Back in March when Sinkhole Sunday caused havoc on many Cranbrook streets, the culprit was a spike in water pressure that took advantage of weaknesses in the iron piping due to a process called electrolysis.

The electrolysis is caused through electricity that is grounded in the pipes — and removes material through that process.

At the May 11 meeting, Eric Sharpe, Director of Engineering for the City of Cranbrook, updated council on the question of whether something could be done to prevent further electrolysis in Cranbrook’s pipes.

Sharpe explained that cast iron and ductile iron has been the pipe of choice for many years throughout the 20th century.

“One of the ways the pipe was sold was it is very heavy, very strong… that kind of thing,” Sharpe said. “You don’t have to worry about bedding it — using the proper bedding sand and that kind of thing — because it is so tough.”

Sharpe noted that since then, the degradation from electrolysis has become apparent.

He said one of the things that is recommended in soils that are especially conducive to the electrolysis process is installing a sacrificial zone or magnesium anode.

“So the electrolysis is done through the sacrificial anode instead of taking away from the pipe,” he said.  “The question was could we do this to our existing pipe? The issue with that is you pretty much have to expose the whole pipe, and if you’re going to expose the whole pipe, you’re tearing up the whole road. And once you’re at that point, you’re probably better off replacing it as we would through our capital replacement.”

Coun. Ron Popoff asked how many lines are currently not protected from electrolysis.
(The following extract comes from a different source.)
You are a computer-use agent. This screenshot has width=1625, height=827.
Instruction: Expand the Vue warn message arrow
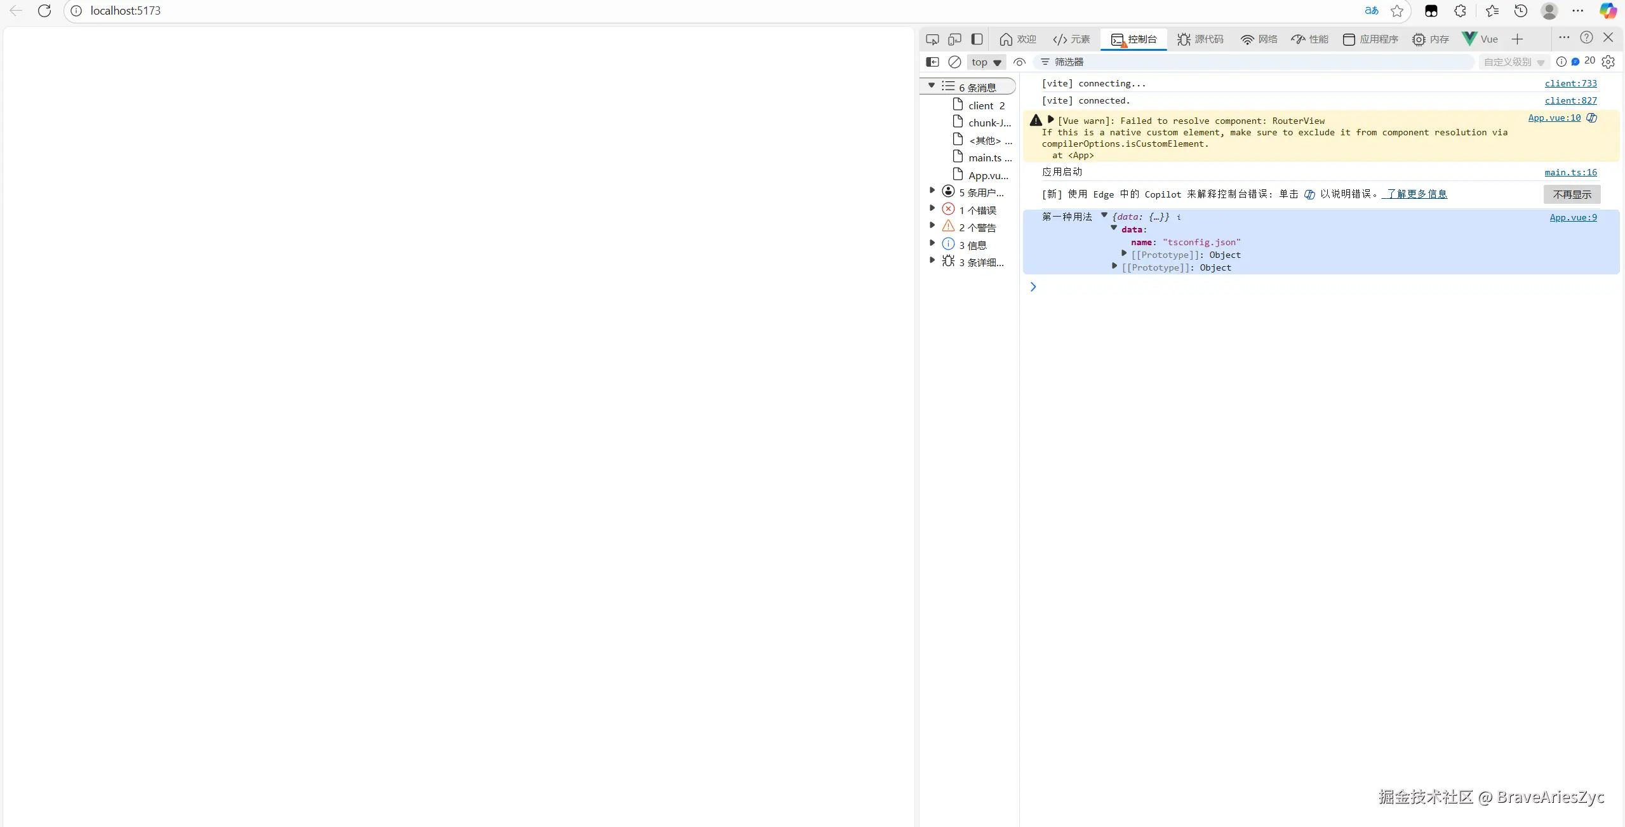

Sharpe said to his knowledge there aren’t any sacrificial anodes buried with Cranbrook pipes. He said one of the problems was that the pipe installation was all developer driven, and so the city doesn’t have the data on it.

“The ones that we have been back to and exposed, we found that there have not been,” he said.

Popoff asked whether it would be a practice going forward. Sharpe said the pipes that go in are now generally PVC pipe. If they do use steel, it can be coated to resist electrolysis.